Остальное стадо бросилось наутек. Заревел еще один бык — Руди подстрелил его на бегу. Вместе с другом господина Григораша — кажется, мадьяром — они пошли по кровавому следу, а Лучан и господин Григораш спустились к убитому зверю.
— Замечательный выстрел, Лучан, — господин Гигораш потрогал маленькую ранку точно между глаз оленя. — Он совсем не страдал.
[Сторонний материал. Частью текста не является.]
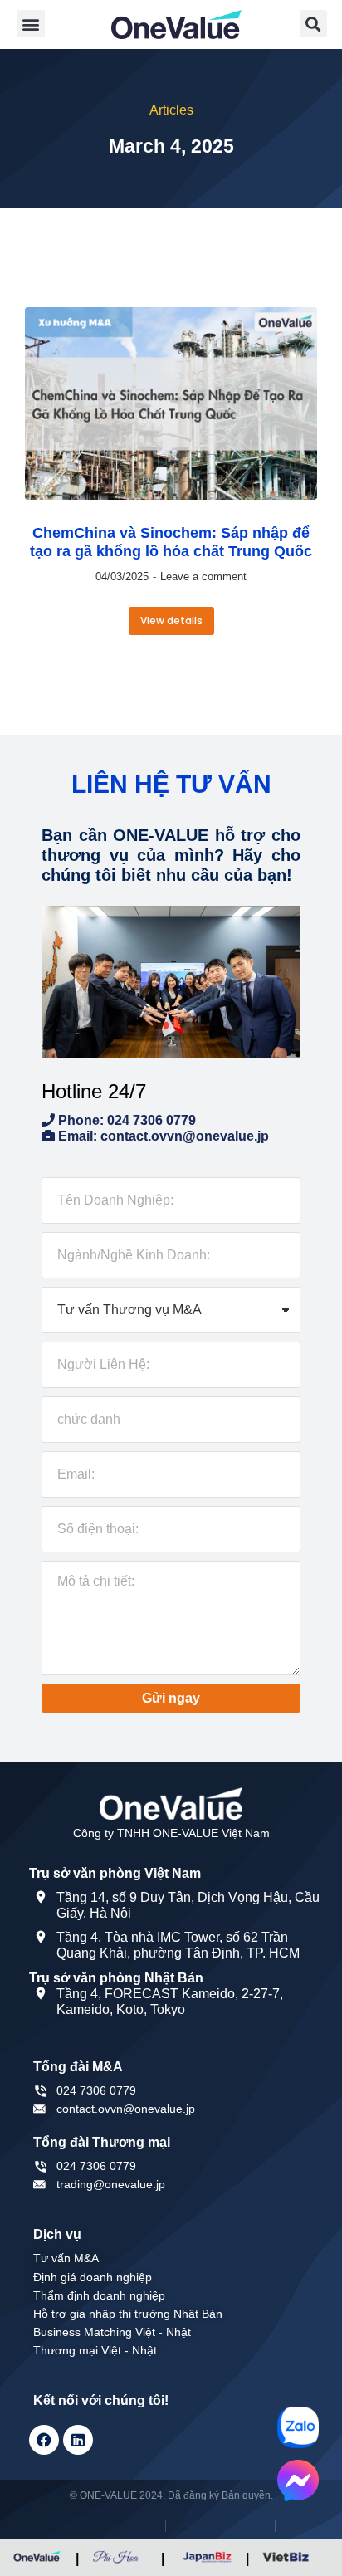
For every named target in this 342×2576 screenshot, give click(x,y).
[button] (31, 23)
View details (171, 620)
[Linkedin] (78, 2440)
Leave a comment (203, 576)
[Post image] (171, 403)
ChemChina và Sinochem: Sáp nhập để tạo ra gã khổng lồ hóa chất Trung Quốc (171, 542)
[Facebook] (44, 2440)
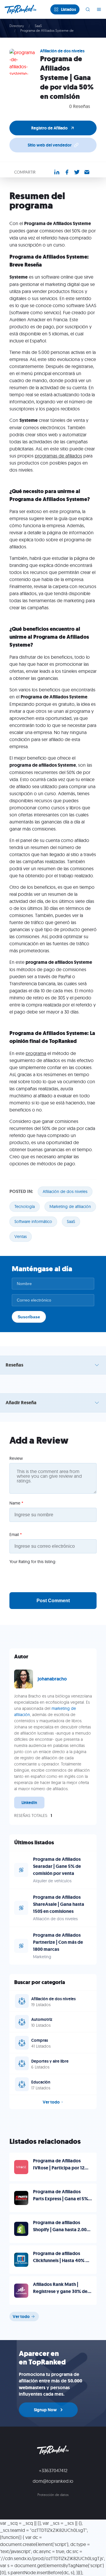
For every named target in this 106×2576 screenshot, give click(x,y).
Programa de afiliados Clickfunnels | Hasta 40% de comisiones (62, 2260)
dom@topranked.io (53, 2481)
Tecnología (24, 1206)
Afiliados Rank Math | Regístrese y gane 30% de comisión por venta (60, 2291)
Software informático (33, 1221)
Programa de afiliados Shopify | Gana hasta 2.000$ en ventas (62, 2229)
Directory (16, 26)
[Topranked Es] (22, 9)
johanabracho (52, 1679)
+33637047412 (53, 2470)
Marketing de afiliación (70, 1206)
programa (36, 1053)
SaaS (38, 26)
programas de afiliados (58, 456)
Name (16, 1503)
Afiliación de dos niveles (65, 1191)
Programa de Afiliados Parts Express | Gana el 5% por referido (60, 2199)
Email (15, 1534)
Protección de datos (53, 2494)
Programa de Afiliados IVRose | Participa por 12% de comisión (60, 2168)
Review (16, 1458)
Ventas (20, 1236)
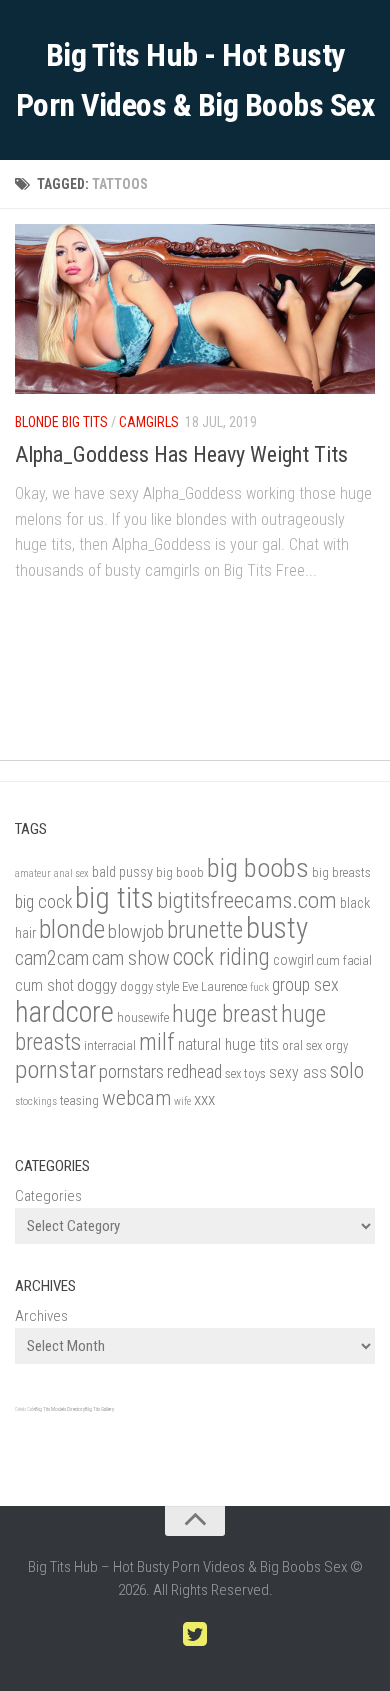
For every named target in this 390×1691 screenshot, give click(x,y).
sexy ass (298, 1072)
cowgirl (293, 960)
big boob (180, 872)
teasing (79, 1100)
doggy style (149, 986)
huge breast (225, 1014)
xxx (204, 1099)
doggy (97, 985)
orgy (336, 1045)
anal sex (71, 873)
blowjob (136, 932)
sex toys (245, 1073)
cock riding (221, 957)
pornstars (131, 1072)
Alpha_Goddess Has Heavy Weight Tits (181, 454)
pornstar (55, 1069)
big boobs (258, 867)
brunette (205, 930)
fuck (259, 987)
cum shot (44, 985)
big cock (43, 901)
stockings (36, 1101)
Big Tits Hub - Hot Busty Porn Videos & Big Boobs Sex (195, 80)
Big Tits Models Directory (60, 1409)
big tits (114, 898)
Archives (41, 1316)
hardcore (64, 1012)
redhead (194, 1071)
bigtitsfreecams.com (247, 900)
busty (277, 928)
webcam (136, 1098)
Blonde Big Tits (61, 422)
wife (182, 1101)
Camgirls (149, 422)
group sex (305, 984)
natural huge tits (228, 1044)
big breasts (341, 872)
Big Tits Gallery (99, 1409)
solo (347, 1070)
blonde (72, 929)
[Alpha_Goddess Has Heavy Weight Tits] (195, 309)
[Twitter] (195, 1635)
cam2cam (52, 958)
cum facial (344, 960)
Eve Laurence (214, 986)
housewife (143, 1017)
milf (157, 1042)
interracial (110, 1045)
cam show (131, 958)
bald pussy (122, 872)
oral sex (302, 1045)
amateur (33, 873)
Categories (48, 1196)
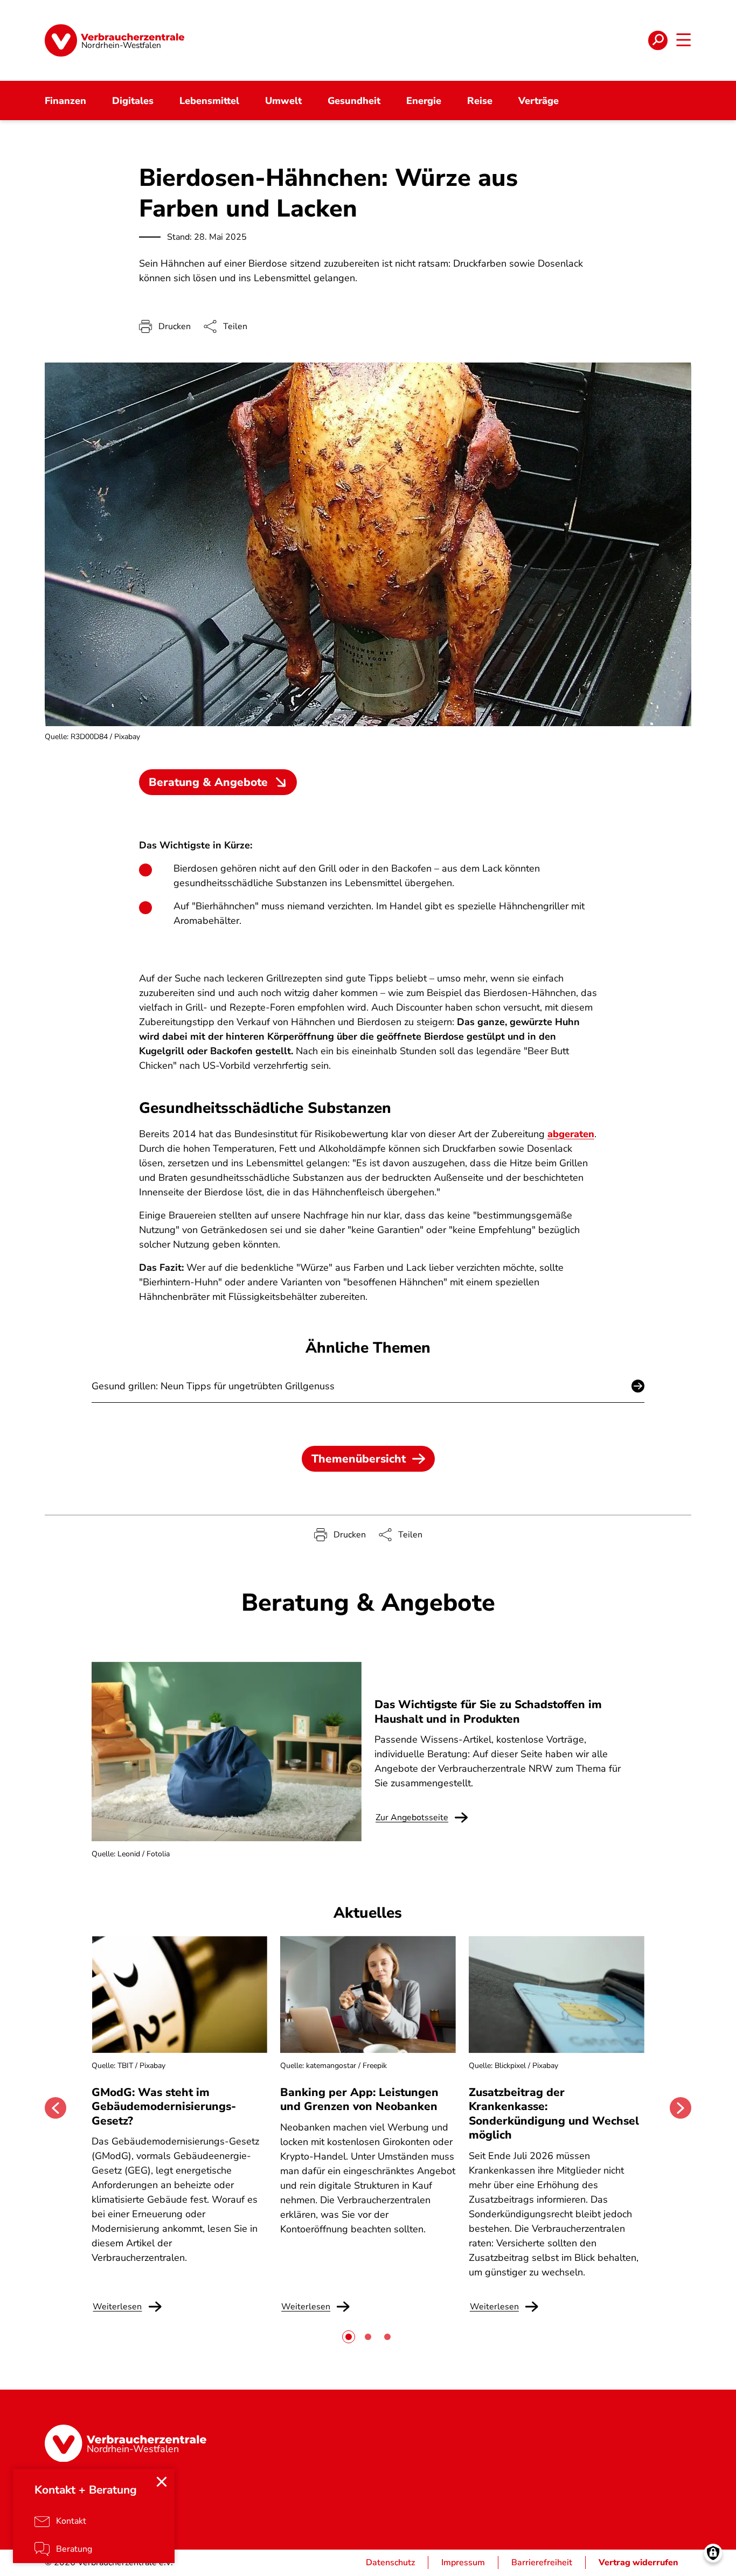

Почему ты плачешь?
А Лучан смотрел на пустой черный глаз, который только что был живым и светился, а теперь уже не мог, и думал: "Как они… как они". Пришли и взяли жизнь у живого. Потому что захотелось.
— Ты прав, — сказал господин Григораш. — Мы сейчас были не лучше этих… которые гуляют по ночам.
Он понял. Он понял! И он не ел вечером оленину и не пил за удачный выстрел, и не взял себе голову с рогами. И остался еще на один день, когда венгерский друг уехал.
Остался из-за Лучана, и мальчик понял сразу, что Григораш искал. Искал тех, кто может стрелять, но помнит, когда стрелять не надо — и когда совсем нельзя.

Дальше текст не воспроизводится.